-- RECORDS FOR PROCESSING follows --
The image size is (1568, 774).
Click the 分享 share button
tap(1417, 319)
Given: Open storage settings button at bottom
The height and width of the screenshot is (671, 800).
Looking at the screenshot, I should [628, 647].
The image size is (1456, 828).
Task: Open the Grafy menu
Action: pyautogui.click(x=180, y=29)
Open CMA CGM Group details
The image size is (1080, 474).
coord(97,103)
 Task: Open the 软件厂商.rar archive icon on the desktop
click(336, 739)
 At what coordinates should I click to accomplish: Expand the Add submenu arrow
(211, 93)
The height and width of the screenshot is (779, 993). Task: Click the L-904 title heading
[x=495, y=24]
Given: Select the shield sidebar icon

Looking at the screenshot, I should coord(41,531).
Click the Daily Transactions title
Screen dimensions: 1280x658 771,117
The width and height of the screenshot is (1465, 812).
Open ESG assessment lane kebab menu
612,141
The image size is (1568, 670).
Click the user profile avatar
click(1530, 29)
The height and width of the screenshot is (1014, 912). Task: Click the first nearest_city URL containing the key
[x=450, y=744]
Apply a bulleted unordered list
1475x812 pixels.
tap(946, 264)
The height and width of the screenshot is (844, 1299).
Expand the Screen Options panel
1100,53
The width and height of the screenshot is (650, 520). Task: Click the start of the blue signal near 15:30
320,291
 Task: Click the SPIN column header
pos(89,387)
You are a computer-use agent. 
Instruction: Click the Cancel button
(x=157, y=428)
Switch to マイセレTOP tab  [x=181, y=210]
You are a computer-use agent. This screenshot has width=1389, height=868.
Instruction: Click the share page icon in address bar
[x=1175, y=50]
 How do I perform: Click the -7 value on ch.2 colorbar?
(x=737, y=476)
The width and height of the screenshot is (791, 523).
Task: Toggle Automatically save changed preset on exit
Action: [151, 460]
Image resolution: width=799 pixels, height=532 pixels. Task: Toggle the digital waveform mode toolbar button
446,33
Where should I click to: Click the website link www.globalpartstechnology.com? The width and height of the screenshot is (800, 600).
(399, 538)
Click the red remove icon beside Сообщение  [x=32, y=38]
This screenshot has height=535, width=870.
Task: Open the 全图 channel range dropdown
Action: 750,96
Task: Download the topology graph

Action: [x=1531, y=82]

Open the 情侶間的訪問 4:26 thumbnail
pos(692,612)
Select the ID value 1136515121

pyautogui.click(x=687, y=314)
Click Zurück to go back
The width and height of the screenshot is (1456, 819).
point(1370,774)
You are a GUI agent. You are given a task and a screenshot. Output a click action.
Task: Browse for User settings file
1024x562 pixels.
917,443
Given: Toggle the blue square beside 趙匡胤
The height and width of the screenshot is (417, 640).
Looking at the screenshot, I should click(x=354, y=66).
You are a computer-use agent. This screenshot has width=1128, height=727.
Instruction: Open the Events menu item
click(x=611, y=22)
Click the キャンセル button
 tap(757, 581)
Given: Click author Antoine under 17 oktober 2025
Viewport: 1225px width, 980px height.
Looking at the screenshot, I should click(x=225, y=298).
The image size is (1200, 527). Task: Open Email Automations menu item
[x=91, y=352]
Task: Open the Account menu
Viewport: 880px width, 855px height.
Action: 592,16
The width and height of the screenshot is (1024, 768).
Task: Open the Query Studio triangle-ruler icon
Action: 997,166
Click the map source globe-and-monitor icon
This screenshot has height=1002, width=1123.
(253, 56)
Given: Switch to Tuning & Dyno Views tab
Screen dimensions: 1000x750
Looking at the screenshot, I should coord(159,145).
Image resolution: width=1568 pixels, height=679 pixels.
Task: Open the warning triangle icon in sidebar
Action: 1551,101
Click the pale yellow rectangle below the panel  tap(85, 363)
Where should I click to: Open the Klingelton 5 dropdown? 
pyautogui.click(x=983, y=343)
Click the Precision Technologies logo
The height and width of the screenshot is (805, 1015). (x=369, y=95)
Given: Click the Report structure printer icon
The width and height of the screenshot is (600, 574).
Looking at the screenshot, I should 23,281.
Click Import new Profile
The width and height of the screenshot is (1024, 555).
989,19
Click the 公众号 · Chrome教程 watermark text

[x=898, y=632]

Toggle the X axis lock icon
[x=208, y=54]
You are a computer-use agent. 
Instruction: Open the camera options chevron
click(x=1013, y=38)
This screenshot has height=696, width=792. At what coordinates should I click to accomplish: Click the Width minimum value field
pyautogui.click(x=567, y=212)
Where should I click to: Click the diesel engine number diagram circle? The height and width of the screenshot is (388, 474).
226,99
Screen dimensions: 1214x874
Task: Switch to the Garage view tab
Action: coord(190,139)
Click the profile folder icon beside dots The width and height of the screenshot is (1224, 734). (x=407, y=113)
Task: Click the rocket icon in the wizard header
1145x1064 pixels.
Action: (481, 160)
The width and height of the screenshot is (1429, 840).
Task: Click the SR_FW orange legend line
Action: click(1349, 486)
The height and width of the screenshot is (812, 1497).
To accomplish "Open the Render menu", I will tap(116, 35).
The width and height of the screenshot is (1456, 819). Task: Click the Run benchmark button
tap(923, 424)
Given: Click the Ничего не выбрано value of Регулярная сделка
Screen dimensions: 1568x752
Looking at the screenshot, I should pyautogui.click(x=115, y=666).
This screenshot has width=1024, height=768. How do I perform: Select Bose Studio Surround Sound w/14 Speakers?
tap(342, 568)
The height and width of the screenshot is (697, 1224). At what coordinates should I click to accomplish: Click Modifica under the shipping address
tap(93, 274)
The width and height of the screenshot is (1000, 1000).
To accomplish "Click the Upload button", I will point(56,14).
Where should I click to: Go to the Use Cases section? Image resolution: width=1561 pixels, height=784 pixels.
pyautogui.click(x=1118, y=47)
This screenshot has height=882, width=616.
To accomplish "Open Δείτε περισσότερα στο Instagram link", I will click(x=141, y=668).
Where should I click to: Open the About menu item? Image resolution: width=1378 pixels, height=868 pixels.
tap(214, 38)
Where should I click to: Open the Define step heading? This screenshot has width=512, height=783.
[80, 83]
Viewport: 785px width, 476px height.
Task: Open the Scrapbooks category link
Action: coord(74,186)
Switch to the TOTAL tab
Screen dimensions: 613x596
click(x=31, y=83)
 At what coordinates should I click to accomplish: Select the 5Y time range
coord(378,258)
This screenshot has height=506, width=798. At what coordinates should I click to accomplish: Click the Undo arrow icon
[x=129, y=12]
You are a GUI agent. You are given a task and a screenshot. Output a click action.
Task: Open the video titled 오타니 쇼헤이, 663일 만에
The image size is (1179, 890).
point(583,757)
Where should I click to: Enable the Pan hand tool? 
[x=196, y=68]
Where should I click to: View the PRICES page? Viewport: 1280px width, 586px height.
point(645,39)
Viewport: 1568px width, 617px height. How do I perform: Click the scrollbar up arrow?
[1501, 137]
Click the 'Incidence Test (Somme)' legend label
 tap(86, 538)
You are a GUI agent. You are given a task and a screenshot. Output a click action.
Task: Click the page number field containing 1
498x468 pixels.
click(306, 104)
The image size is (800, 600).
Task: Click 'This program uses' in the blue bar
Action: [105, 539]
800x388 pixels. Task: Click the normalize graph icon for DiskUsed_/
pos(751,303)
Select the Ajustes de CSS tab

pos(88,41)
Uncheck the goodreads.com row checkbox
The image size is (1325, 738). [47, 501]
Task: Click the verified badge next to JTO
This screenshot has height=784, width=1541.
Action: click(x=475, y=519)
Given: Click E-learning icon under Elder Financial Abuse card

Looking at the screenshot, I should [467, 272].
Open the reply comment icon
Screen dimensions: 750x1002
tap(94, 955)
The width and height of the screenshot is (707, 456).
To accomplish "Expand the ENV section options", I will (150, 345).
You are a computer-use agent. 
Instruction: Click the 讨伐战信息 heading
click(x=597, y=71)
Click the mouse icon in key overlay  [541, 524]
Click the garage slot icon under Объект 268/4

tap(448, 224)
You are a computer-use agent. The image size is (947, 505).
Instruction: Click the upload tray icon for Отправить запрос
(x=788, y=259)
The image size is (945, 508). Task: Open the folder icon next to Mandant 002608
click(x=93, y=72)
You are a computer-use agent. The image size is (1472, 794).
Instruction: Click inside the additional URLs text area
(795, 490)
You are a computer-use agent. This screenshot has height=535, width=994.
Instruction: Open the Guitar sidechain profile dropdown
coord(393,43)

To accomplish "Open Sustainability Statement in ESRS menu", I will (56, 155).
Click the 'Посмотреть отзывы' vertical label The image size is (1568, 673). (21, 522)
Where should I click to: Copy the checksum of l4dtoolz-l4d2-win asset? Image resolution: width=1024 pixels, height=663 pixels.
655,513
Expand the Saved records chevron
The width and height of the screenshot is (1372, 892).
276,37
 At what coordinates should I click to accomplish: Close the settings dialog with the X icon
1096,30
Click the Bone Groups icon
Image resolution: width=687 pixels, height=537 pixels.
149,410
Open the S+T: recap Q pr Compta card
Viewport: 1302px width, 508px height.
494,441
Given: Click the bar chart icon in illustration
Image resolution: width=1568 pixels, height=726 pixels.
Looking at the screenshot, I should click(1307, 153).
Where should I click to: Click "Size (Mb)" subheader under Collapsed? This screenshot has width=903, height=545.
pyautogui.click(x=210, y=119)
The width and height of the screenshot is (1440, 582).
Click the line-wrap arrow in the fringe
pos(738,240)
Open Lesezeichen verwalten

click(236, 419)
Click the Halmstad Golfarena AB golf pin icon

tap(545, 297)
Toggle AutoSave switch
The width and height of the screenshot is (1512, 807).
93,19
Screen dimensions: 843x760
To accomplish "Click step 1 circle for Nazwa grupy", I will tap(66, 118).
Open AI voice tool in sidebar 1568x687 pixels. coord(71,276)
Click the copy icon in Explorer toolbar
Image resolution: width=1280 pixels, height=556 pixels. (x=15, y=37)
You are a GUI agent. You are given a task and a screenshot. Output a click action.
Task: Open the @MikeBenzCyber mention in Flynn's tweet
-- RECORDS FOR PROCESSING concluded --
> _TASK DIRECTIONS_
Only lines that contain "computer" are needed, so copy each of them from the data.

> _RESPONSE AREA_
You are a computer-use agent. 
You are a computer-use agent. This screenshot has width=1389, height=868.
You are a computer-use agent. This screenshot has width=1128, height=727.
You are a computer-use agent. 
You are a computer-use agent. 
You are a computer-use agent. The image size is (947, 505).
You are a computer-use agent. The image size is (1472, 794).
You are a computer-use agent. This screenshot has height=535, width=994.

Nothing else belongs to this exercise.